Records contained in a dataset
○ ○ ○ ○ ○

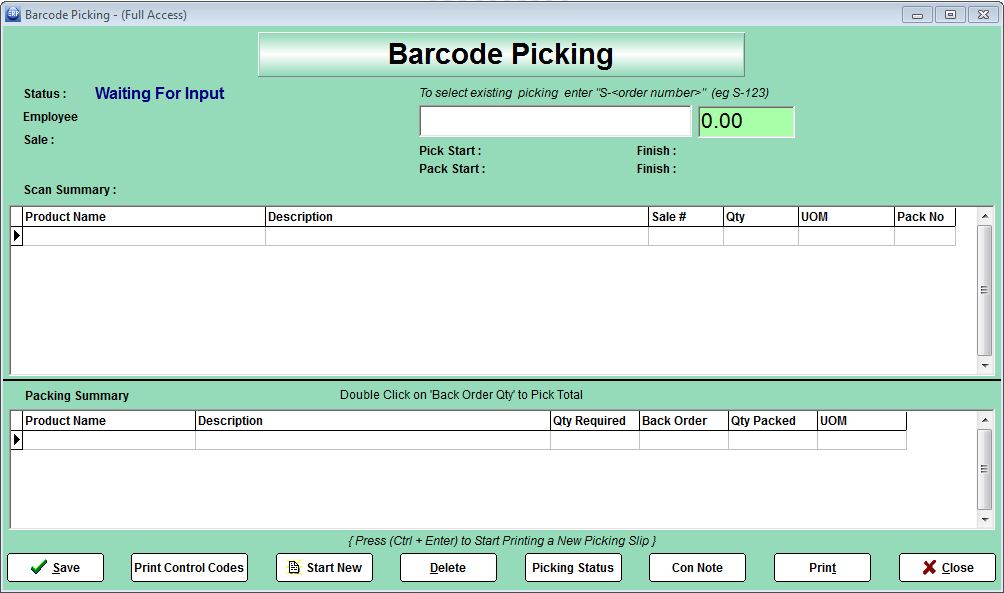Click the red X Close button
This screenshot has height=593, width=1004.
(x=946, y=567)
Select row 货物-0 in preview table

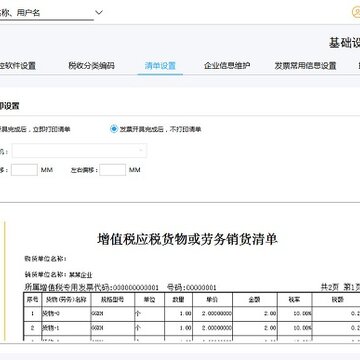click(x=192, y=313)
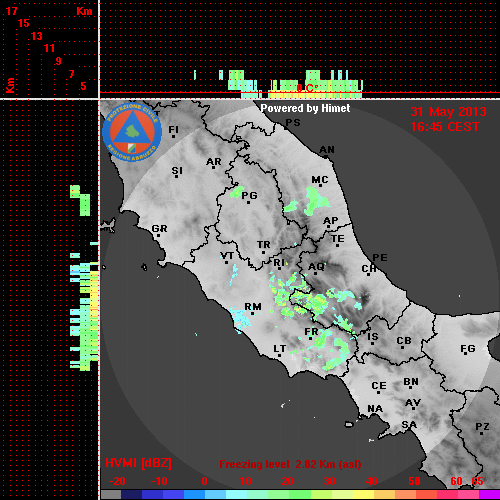Pick the magenta 65 dBZ color swatch
This screenshot has width=500, height=500.
[489, 494]
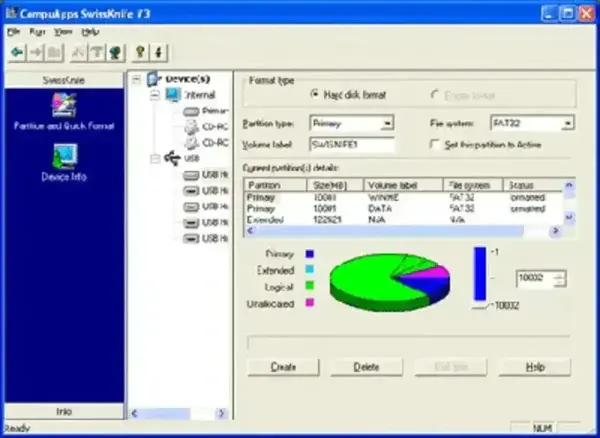Click the back arrow toolbar icon
This screenshot has height=438, width=600.
click(15, 52)
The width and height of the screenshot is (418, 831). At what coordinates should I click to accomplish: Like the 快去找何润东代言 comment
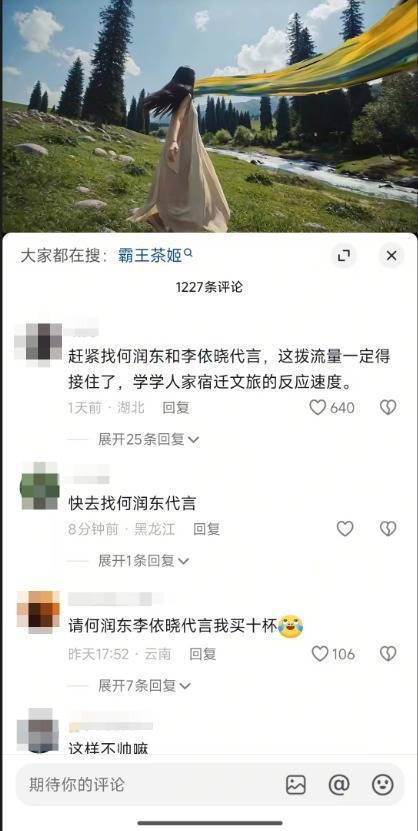[x=345, y=528]
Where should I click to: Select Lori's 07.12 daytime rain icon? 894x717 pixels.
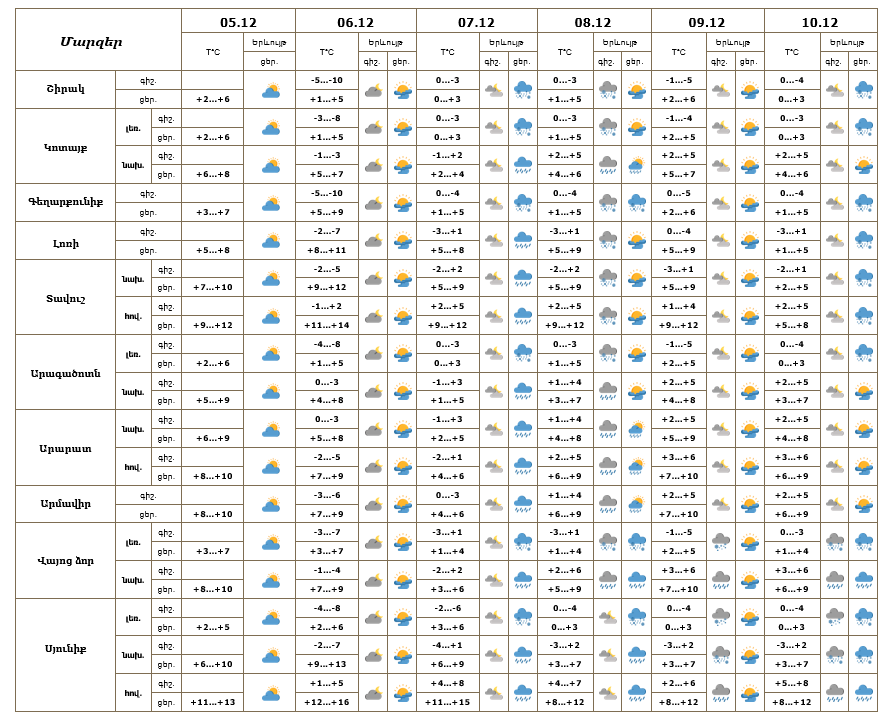pyautogui.click(x=522, y=241)
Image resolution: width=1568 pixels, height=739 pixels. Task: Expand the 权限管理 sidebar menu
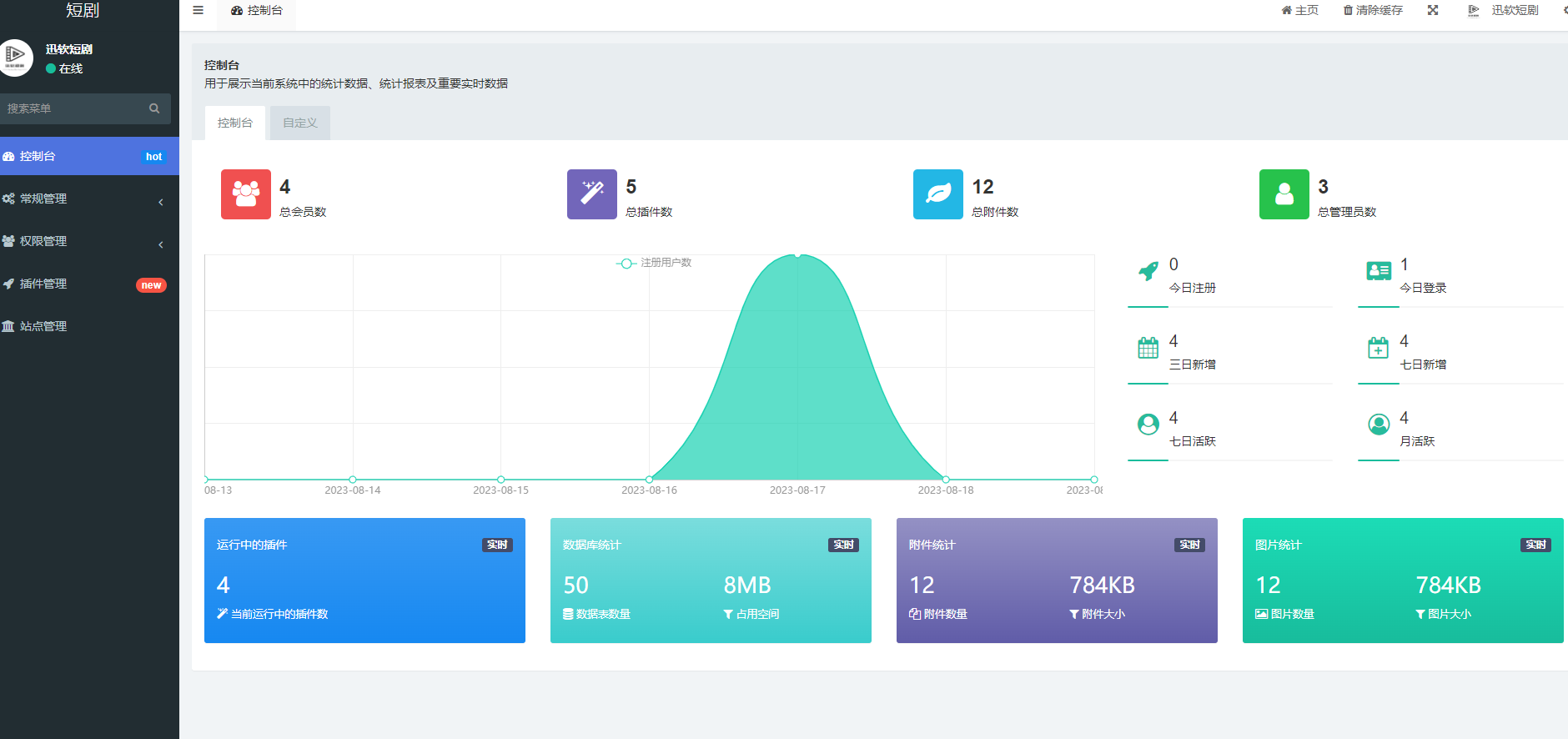point(83,241)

○ ○ ○ ○ ○

### Exercise objective:
Which lines run from the one containing "Image resolution: width=1568" to the end of the data above? Set down those lines exactly, and only those, without any pictures.

### Exercise response:
Image resolution: width=1568 pixels, height=739 pixels. Task: Expand the 权限管理 sidebar menu
point(83,241)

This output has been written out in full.